Various reports and editorials lately have mused at the backlash against over-oaked wines, particularly Chardonnay. While I had no doubt that this was the case, and was even thankful for it, the real proof of the decline is what's happening to the American Oak market: it's collapsing. Or nearly. Oeneo corporation, one of the largest of America's handful of manufacturers of oak barrels has had to sell its American oak cooperage facility at a loss, after losing nearly 2 million dollars in the last couple of years.

In addition to the reduction in demand for American Oak barrels, which impart stronger wood flavors than their French counterparts, the American Oak market has been under increasing competitive pressure from the French who are now even setting up American companies to distribute their wares.

While this state of affairs undoubtedly means hard times for some people, which you never wish for, I can't say I'm particularly bummed out by the trend which it seems to signal. Very few winemakers know how to use American oak well, and for the rest, it ends up churning out wines that often have the "buttered plank" taste that so many people unknowingly tolerate and even love.

There will not be much mourning here. Here's the news story about Oeneo.

I know there are winemakers who read this site. What do you think?

Comments (13)

Tony Quila wrote:
01.24.05 at 3:52 AM

I agree that it is a sad day for the employees of Oeneo corporation. But it is a welcome moment for discerning palates everywhere. One less trick in the winemakers repertoire to disguise mediocre overpriced efforts.

the caveman wrote:
01.24.05 at 5:29 AM

And not a minute too soon. I have pretty well given up on California as a whole largely due to their penchant for over-oaking their wines. Now the next step is understanding micro-climate, let's go a little less ripe folks.

Lenn wrote:
01.24.05 at 8:06 AM

I can't say that I'm shocked...but it is a shame for the American barrel makers.

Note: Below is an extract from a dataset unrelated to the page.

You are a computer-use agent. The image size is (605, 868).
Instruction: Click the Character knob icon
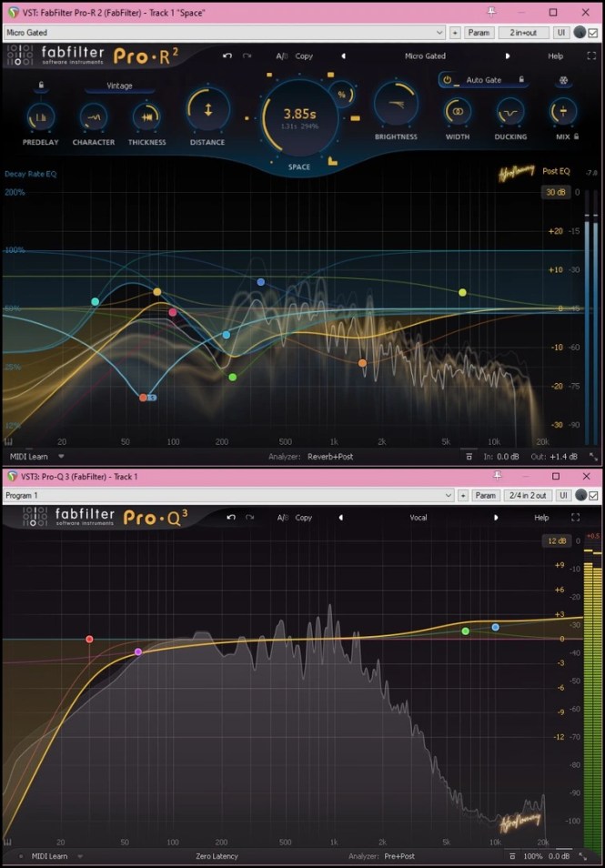click(x=93, y=116)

I've become increasingly enamoured with Hungarian oak lately...and Russian oak...there's one winemaker I know personally that uses them.

Of course I know another winemaker that thinks the first one is just using them as a marketing ploy to "stand out"

Thoughts, Alder?

wine on a budget wrote:
01.24.05 at 9:06 AM

I'm a bit of a newcomer to wines and am on quite a budget - so I have to choose carefully when trying new things. I've found I really quite dislike the very oaky/buttery side to many chardonnays. Rather than try pot luck as to whether I find one that is to my taste I now tend to choose the unoaked varieties instead - a very different, much more fruity drink. So hopefully this new trend will see me broadening my horizons a little!

Al wrote:
01.24.05 at 9:39 AM

Overall, I don't think that this is good news.

American Oak is a good tool for winemakers. The backlash in the marketplace seems to be due to 2 main reasons:
- Many winemakers seem to 'overdo' it when applying American Oak [AO], and
- too many winemakers use too high a percentage of new oak in their wines.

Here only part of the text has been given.